Jonathan Waterhouse

Personal information
- Full name: Jonathan Arthur Waterhouse
- Born: 11 April 1965 (age 61) Leek, Staffordshire, England
- Batting: Right-handed

Domestic team information
- 1985–1997: Staffordshire

Career statistics
| Competition | List A |
| Matches | 3 |
| Runs scored | 76 |
| Batting average | 25.33 |
| 100s/50s | –/1 |
| Top score | 52 |
| Balls bowled | – |
| Wickets | – |
| Bowling average | – |
| 5 wickets in innings | – |
| 10 wickets in match | – |
| Best bowling | – |
| Catches/stumpings | 2/– |
- Source: Cricinfo, 20 June 2011

= Jonathan Waterhouse =

English cricketer (born 1965)

Jonathan Arthur Waterhouse (born 11 April 1965) is a former English cricketer. Waterhouse was a right-handed batsman. He was born in Leek, Staffordshire.

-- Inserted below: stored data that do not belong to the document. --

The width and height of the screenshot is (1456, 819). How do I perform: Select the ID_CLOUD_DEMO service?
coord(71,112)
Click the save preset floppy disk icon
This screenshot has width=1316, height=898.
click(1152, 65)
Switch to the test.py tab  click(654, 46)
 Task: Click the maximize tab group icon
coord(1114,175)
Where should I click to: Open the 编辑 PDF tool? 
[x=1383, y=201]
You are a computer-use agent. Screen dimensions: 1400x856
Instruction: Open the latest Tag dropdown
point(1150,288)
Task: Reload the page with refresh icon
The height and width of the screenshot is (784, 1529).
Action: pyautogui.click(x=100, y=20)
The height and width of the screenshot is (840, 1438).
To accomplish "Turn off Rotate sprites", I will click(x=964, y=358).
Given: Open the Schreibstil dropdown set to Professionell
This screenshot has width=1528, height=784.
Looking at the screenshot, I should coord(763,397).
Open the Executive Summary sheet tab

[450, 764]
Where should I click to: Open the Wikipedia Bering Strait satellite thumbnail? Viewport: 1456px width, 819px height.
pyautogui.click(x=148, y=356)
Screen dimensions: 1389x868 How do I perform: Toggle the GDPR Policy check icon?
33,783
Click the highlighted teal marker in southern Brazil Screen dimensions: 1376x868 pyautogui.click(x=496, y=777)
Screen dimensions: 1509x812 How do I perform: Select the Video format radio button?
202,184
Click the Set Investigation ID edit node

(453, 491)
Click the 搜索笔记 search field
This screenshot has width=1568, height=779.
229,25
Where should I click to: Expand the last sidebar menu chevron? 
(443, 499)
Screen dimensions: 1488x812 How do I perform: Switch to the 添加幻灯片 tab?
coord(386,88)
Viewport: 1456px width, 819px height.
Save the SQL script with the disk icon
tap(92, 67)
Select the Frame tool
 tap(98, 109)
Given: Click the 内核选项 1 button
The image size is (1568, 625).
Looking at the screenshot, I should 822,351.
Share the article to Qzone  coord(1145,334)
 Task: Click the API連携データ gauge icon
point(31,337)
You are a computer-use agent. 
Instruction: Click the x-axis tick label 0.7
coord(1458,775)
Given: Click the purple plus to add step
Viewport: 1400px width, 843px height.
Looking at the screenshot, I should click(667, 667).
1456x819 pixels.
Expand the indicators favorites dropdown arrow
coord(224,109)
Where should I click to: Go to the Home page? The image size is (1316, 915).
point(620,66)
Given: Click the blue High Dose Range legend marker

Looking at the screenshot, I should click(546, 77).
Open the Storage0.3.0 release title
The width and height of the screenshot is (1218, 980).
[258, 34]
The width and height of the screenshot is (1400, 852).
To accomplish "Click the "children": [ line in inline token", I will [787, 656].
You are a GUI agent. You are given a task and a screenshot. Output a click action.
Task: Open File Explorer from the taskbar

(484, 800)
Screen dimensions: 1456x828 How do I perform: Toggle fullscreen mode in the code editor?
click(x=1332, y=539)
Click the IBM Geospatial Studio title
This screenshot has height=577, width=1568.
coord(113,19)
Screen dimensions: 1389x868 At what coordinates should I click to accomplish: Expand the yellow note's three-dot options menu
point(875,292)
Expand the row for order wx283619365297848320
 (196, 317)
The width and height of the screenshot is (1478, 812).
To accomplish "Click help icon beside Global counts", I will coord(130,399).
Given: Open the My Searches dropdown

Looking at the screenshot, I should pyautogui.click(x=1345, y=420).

Waterhouse made his debut for Staffordshire in the 1985 Minor Counties Championship against Northumberland. He played Minor counties cricket for Staffordshire from 1985 to 1997, which included 52 Minor Counties Championship matches and four MCCA Knockout Trophy matches. In 1988, he made his List A debut against Surrey in the NatWest Trophy. He played two further List A matches for Staffordshire, against Hampshire in the 1993 NatWest Trophy and Derbyshire in the 1996 NatWest Trophy. In his three matches, he scored 76 runs at an average of 25.33. He made a single half century: 52 runs against Surrey.